There are some shoutouts to previous films. Since Crystal Skull essentially begins in the place where [one of the previous films] ended, there's a plausible appearance from a familiar crate. Also, Marcus Brody and Henry Jones Sr. are depicted, though I wish the photos on Indy's desk weren't just Last Crusade publicity photos, I hate when they pull that stuff in movies or TV. They couldn't photoshop something? I guess they have better things to do. Marcus' cherubic visage also appears prominently around the campus of Marshall College, where a painting can be seen in a hallway and a statue on the quad plays a significant (and entirely disrespectful to the poor guy) role in the climax of the only plausible action sequence in the film. I'm kind of glad Sean Connery opted out of doing a cameo appearance; it would have added nothing to the story and only amounted to fanservice. The first good decision Connery's made since Finding Forrester. "You're the man now, dog!"

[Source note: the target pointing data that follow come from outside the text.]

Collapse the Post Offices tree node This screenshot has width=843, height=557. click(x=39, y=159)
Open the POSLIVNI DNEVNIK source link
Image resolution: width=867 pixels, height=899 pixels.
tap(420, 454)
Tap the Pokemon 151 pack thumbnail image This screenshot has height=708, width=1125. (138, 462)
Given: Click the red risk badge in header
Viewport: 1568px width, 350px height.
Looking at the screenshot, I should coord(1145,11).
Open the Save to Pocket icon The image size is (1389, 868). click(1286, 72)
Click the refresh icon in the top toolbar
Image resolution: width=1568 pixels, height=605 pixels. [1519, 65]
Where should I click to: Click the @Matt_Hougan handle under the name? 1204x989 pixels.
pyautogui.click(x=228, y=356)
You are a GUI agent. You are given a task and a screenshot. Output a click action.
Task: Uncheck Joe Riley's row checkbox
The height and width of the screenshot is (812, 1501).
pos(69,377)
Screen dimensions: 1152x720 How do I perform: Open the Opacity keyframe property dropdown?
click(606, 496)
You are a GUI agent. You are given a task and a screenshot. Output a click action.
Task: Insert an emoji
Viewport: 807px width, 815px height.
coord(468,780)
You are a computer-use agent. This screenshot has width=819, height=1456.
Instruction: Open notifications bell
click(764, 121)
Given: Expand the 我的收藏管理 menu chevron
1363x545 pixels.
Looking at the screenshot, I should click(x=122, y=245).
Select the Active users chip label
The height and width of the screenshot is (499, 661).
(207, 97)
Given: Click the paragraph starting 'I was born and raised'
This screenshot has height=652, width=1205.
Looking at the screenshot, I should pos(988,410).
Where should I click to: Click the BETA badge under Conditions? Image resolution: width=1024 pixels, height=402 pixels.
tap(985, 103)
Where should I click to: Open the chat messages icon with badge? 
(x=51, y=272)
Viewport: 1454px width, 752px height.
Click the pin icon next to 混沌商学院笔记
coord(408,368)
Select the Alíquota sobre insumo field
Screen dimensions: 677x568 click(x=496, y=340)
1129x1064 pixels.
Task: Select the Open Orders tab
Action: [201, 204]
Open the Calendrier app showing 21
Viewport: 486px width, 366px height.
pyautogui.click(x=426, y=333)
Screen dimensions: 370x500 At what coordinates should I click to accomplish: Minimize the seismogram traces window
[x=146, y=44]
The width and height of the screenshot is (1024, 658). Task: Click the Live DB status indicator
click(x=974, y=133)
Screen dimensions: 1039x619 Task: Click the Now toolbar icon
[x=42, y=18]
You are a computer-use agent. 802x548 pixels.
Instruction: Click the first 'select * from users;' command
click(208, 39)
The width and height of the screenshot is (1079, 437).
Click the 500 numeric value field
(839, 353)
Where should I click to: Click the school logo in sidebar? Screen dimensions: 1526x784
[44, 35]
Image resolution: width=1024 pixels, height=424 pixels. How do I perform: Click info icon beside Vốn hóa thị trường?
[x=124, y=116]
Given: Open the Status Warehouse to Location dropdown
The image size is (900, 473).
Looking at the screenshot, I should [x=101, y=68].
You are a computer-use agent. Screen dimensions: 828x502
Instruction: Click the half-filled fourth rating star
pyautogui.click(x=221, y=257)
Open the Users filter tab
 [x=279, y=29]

John Williams' music was a bit underwhelming. By which I mean, the music from the Indy films is generally superawesome, but there's really nothing new here musicwise. In fact, a lot of the cues are recycled from earlier films. I figure John Williams is probably semi-retired by now (and nobody's earned it more), so I'll give him a pass on it. I was just hoping for a new bombastic theme or two, or maybe an awesome action suite like "Scherzo for Motorcycle and Orchestra" or "Belly of the Steel Beast" from Last Crusade.

All in all, I didn't actively hate the film as much as a lot of people walking out of the theater (I was actually surprised at the strong negative reaction), but Indiana Jones and the Kingdom of the Crystal Skull is a solid fourth place in the pantheon of Indy films. It's a decent film for a rainy Saturday afternoon, but it is not the film that will save your summer and mine.

Will Iron Man rule the entire summer? Will The Dark Knight be the high point of the season like everyone is hoping? WE SHALL SEE.